Start of Block
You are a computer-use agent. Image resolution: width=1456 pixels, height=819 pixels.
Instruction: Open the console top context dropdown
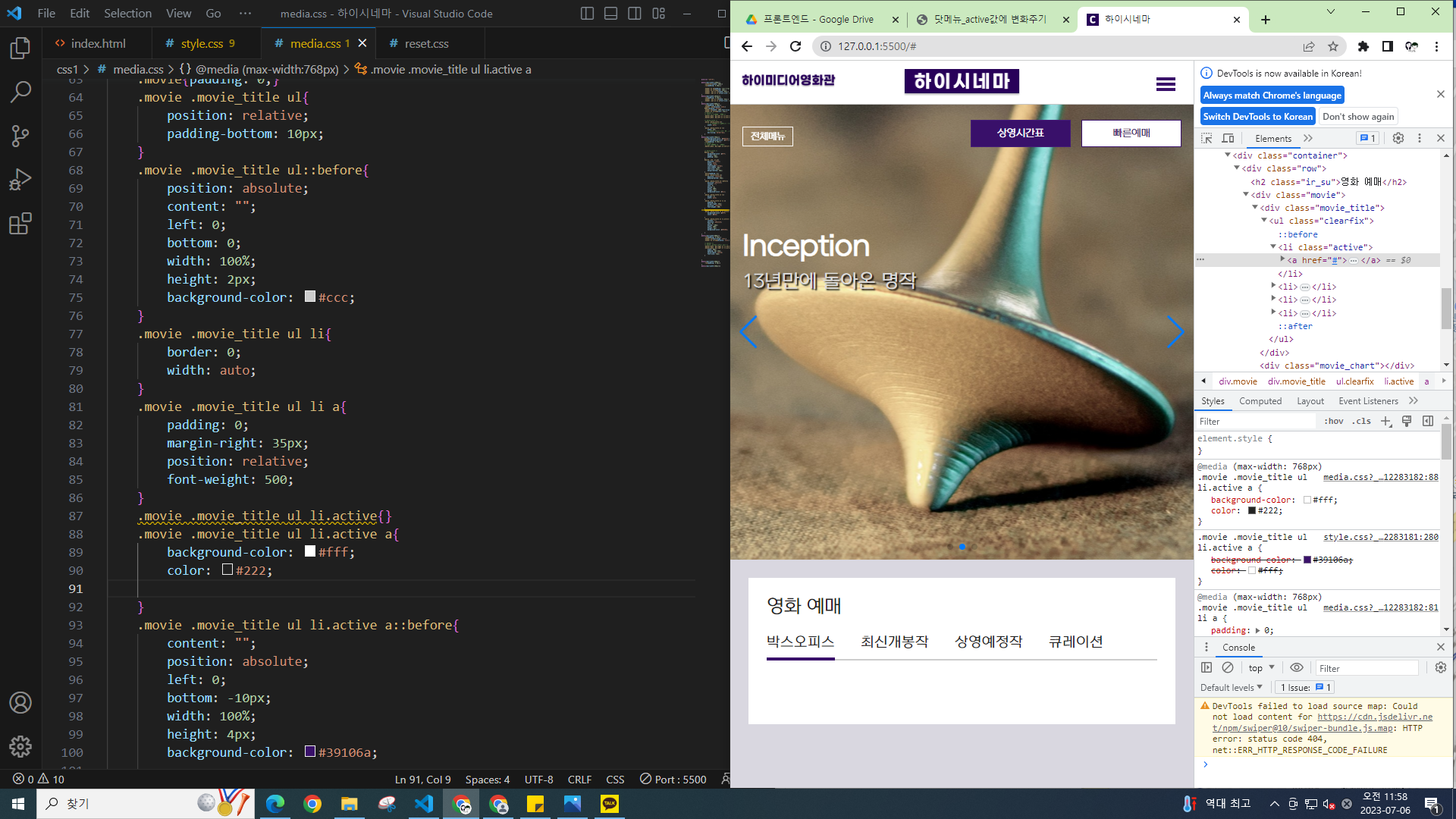point(1261,667)
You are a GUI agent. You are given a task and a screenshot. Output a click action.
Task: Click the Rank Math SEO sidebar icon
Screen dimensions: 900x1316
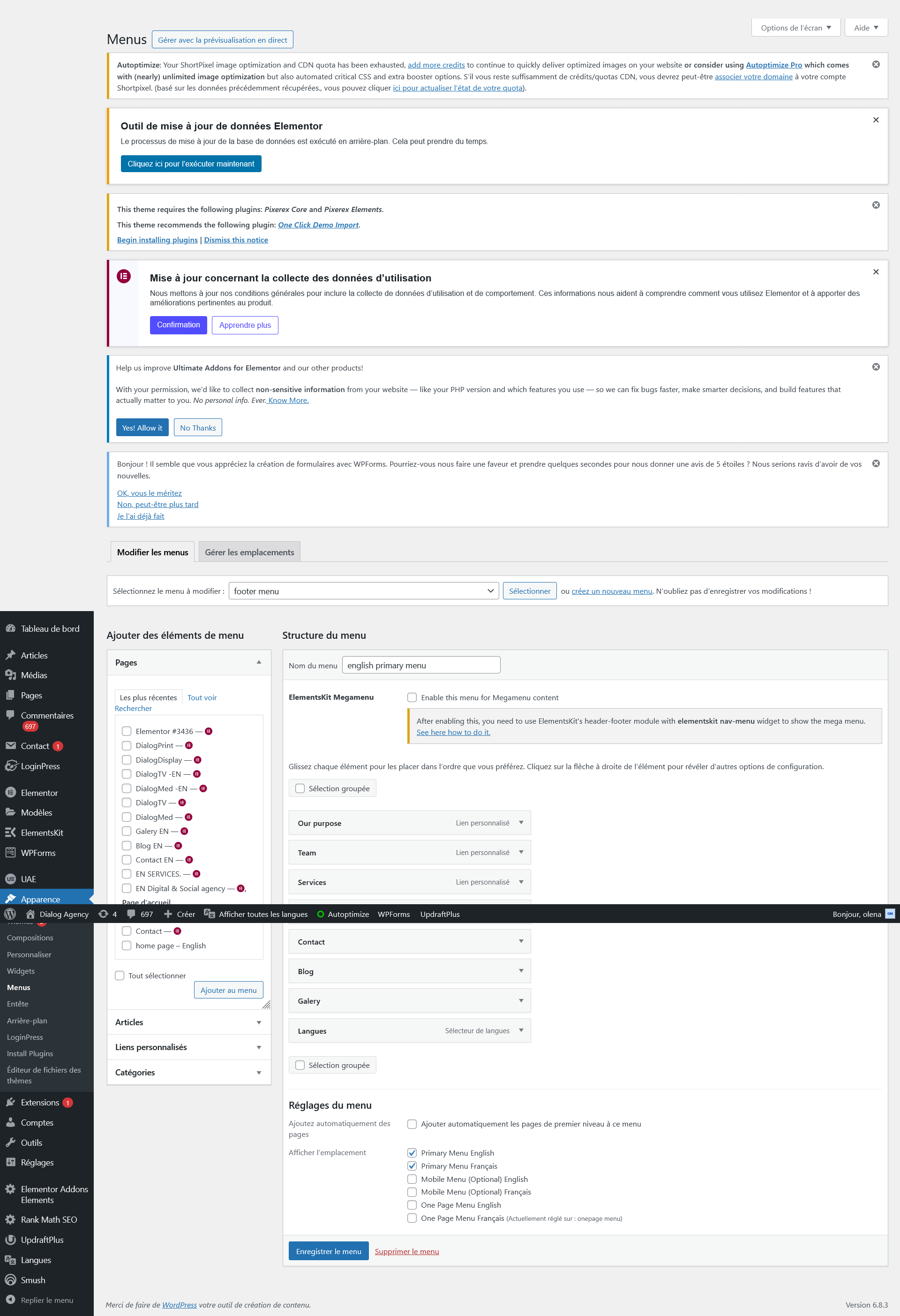[x=11, y=1219]
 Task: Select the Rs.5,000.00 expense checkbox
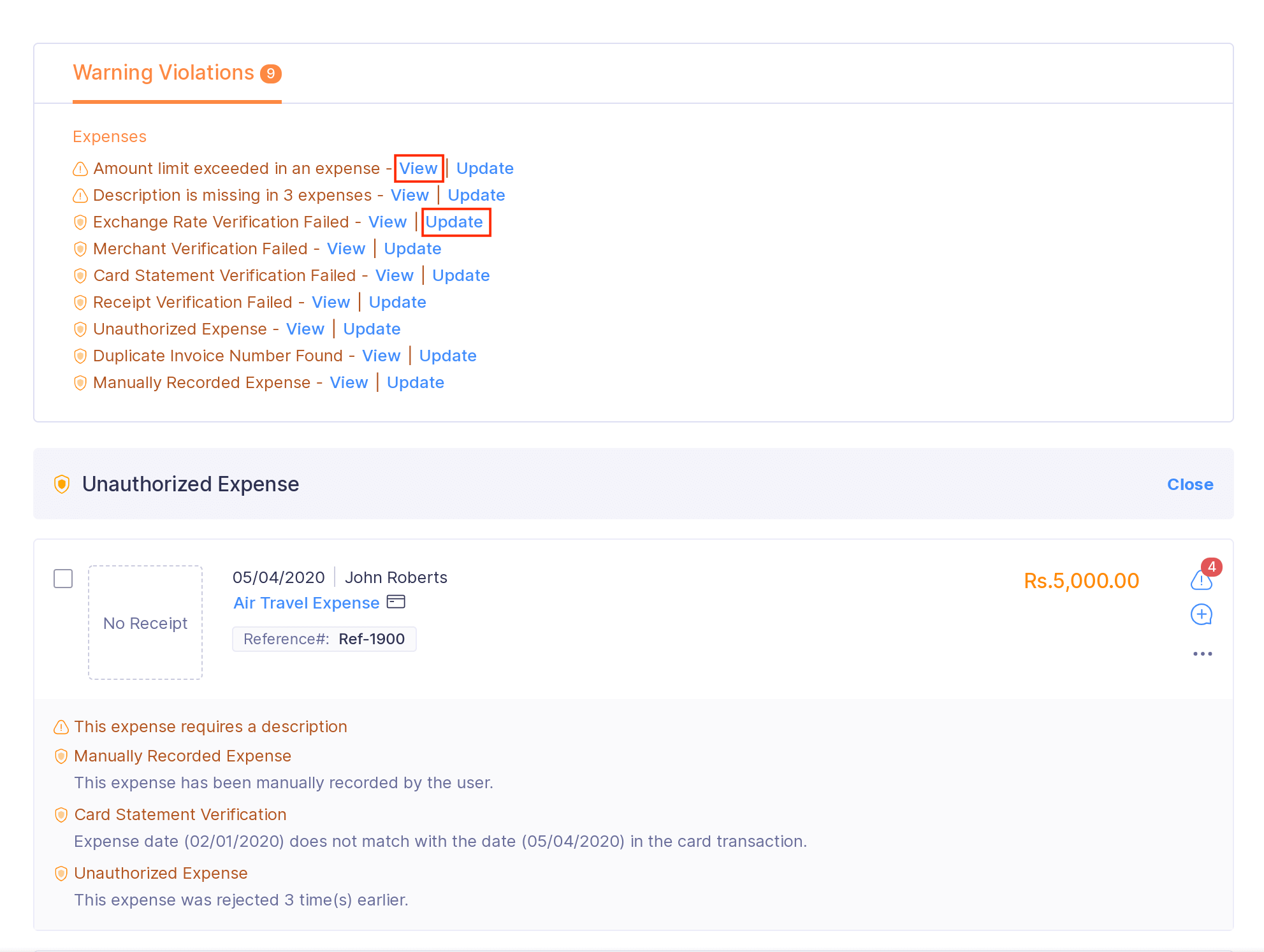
End of Block
WHAT IS EXPECTED
Above are the records; copy each line from them that includes the string "agent".

REPLY
You are a computer-use agent. Image resolution: width=1456 pixels, height=819 pixels.
You are a GUI agent. You are given a task and a screenshot. Output a click action.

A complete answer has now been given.